Arroz cultivado em solo salino sódico, em Morada Nova, CE (Fonte: R. N. T. Costa)

Novas estratégias de manejo e de aproveitamento dessas áreas devem ser vislumbradas: projetos de revegetação com espécies adaptadas ou cultivo de halófitas com potencial forrageiro podem ser alternativas viáveis para melhoria das condições do solo e para geração de renda. Em algumas áreas de solos sódicos, ditos “irrecuperáveis”, outras atividades podem ser solução, como o cultivo de camarão, que se expandiu em áreas interioranas do Ceará, utilizando parte desses solos.

No semiárido brasileiro também se verifica a ocorrência de águas salobras, principalmente de origem subterrânea. Existem diferentes realidades nessa região quando se trata principalmente da disponibilidade de água. Em Mossoró, por exemplo, as águas do aquífero Calcário Jandaíra são salobras, porém os poços apresentam vazões superiores a 60 m3/h. Essas águas têm sido utilizadas em misturas com águas do aquífero Arenito Açu (baixa salinidade, porém mais profundas e alta vazão), fato que favoreceu a ampliação do cultivo do melão no Rio Grande do Norte, principalmente na última década, sendo essa atividade praticada inclusive por grandes empresas da região.

Maracujá irrigado com águas salobras em Pombal, PB. (Fonte: G. S. Lima)

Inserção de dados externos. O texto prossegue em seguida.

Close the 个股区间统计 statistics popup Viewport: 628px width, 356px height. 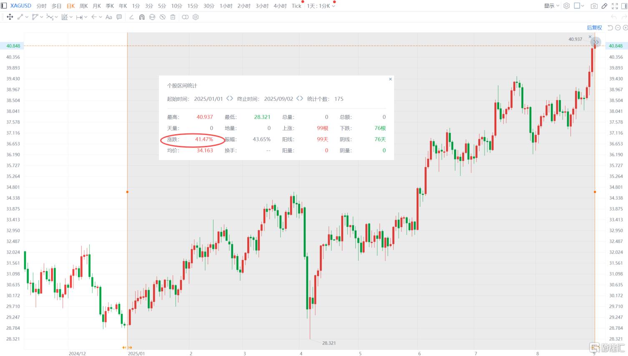[x=390, y=79]
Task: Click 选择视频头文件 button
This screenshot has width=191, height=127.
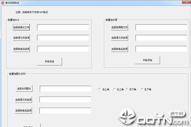Action: click(x=21, y=27)
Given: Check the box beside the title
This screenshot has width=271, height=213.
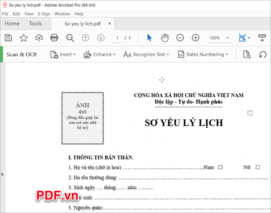Looking at the screenshot, I should pyautogui.click(x=250, y=113).
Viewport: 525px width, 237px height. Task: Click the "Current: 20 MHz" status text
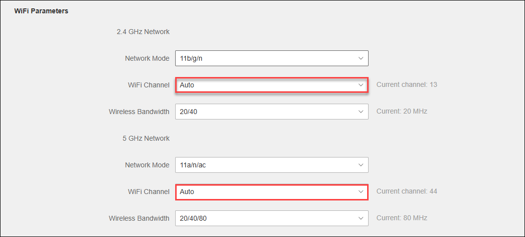(402, 112)
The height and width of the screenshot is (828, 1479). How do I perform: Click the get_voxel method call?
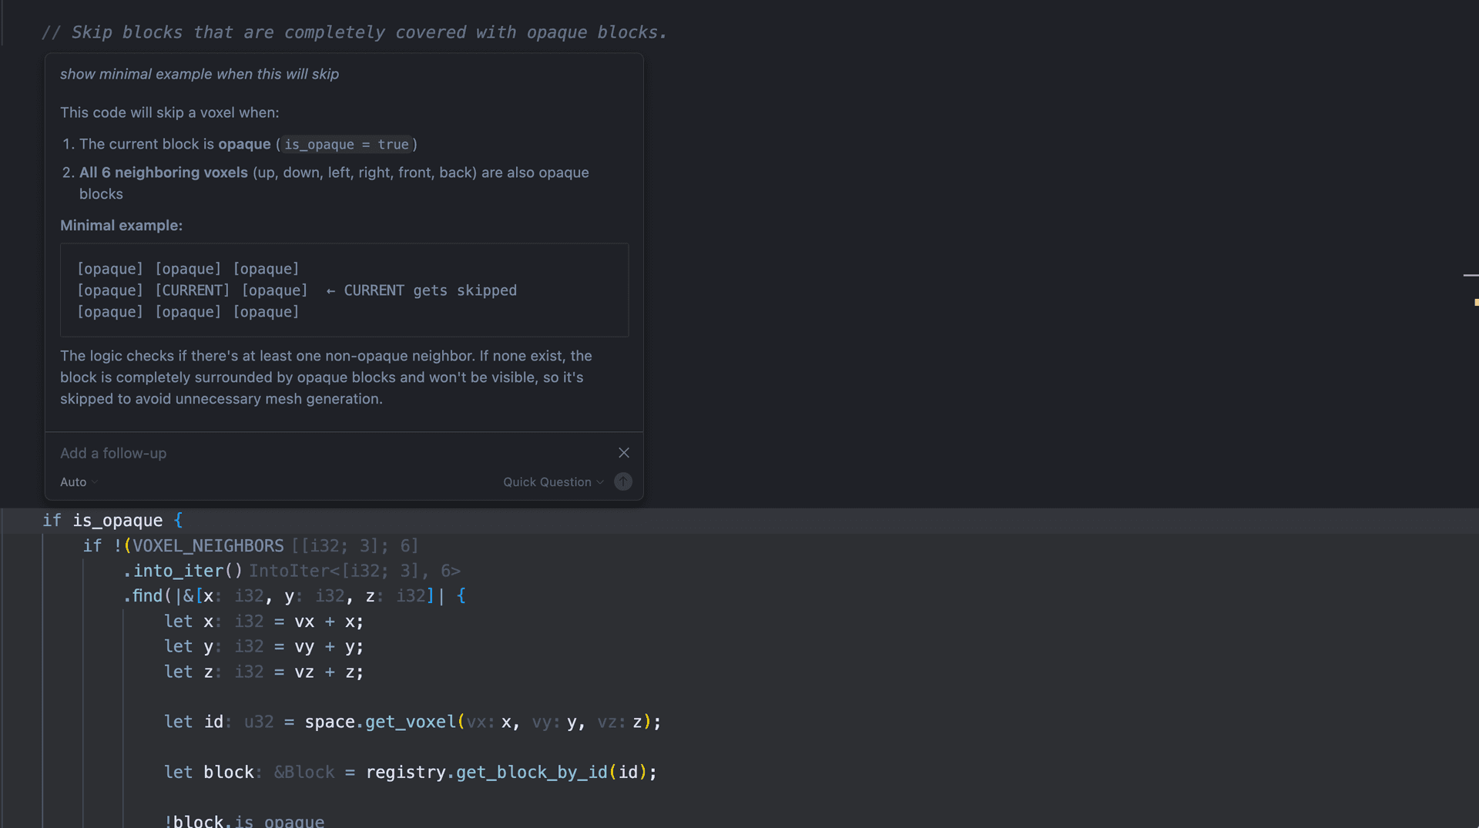pyautogui.click(x=410, y=722)
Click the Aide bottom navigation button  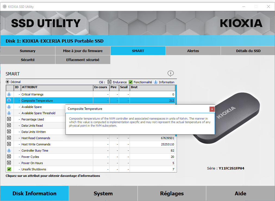[x=240, y=193]
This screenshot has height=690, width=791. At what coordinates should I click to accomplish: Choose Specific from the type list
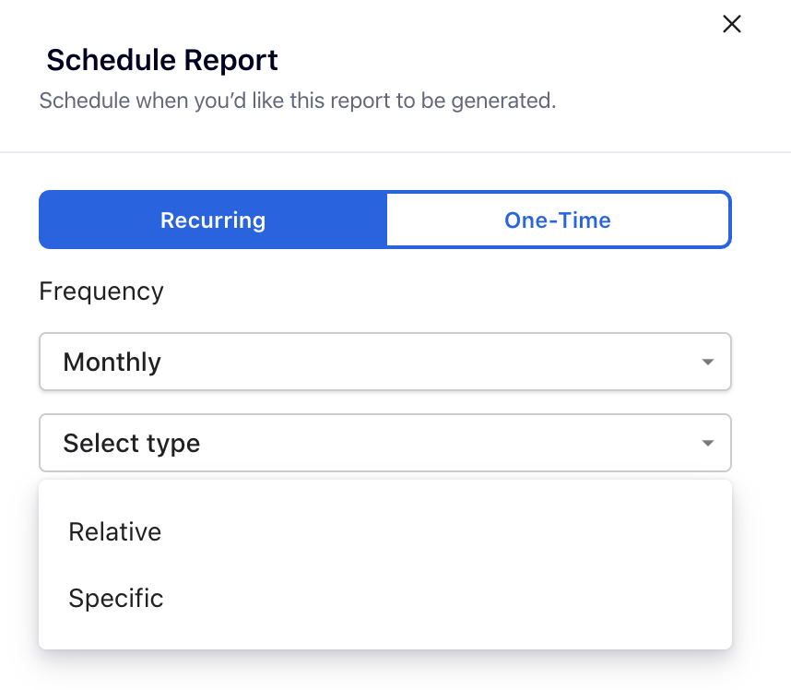click(116, 599)
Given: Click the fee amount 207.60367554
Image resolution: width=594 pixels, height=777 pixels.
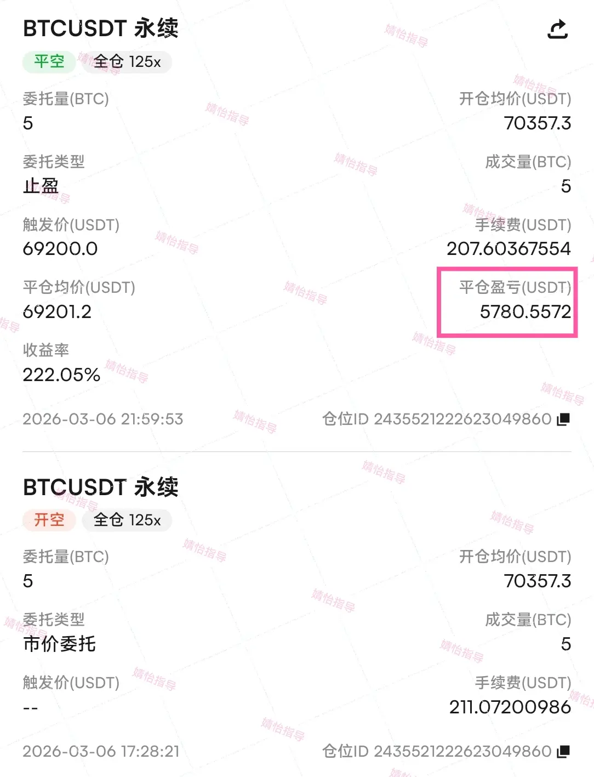Looking at the screenshot, I should click(x=509, y=248).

Por outro lado, as águas salobras no aquífero cristalino, predominante no território do semiárido brasileiro, apresentam baixas vazões. Estima-se mais de 100 mil poços situados no semiárido nordestino, sendo que a maioria apresenta vazão entre 1,0 e 2,0 m3/h. Um estudo que avaliou 23 mil poços no Ceará encontrou vazão média de 2,6 m3/h em poços do cristalino. Outro estudo no Ceará demonstrou que essas fontes são mais úteis para a agricultura familiar, especialmente em sistemas produtivos que utilizam menores volumes de água. Para essas condições, o cultivo de palma forrageira, a irrigação suplementar de culturas anuais e sistemas envolvendo peixes e vegetais (hidroponia, halófitas ou produção de mudas) apresentam maior possibilidade de sucesso do que o cultivo de coco (espécie tolerante à salinidade), que é limitado pela elevada demanda hídrica e baixa produtividade de água dos poços.

É importante salientar a necessidade de estudos em parceria com agricultores e a elaboração de políticas públicas que possam favorecer a expansão da agricultura biossalina no semiárido brasileiro. A parceria com instituições públicas e privadas, com prefeituras e com organizações de agricultores é fundamental para o sucesso dessa atividade. É preciso que o tema da agricultura biossalina seja mais abrangente, vislumbrando o uso de recursos de solo e água e o reuso de água, dentro do contexto da produção sustentável de frutos, grãos, forragem, plantas ornamentais, madeira, biocombustíveis, fármacos, etc.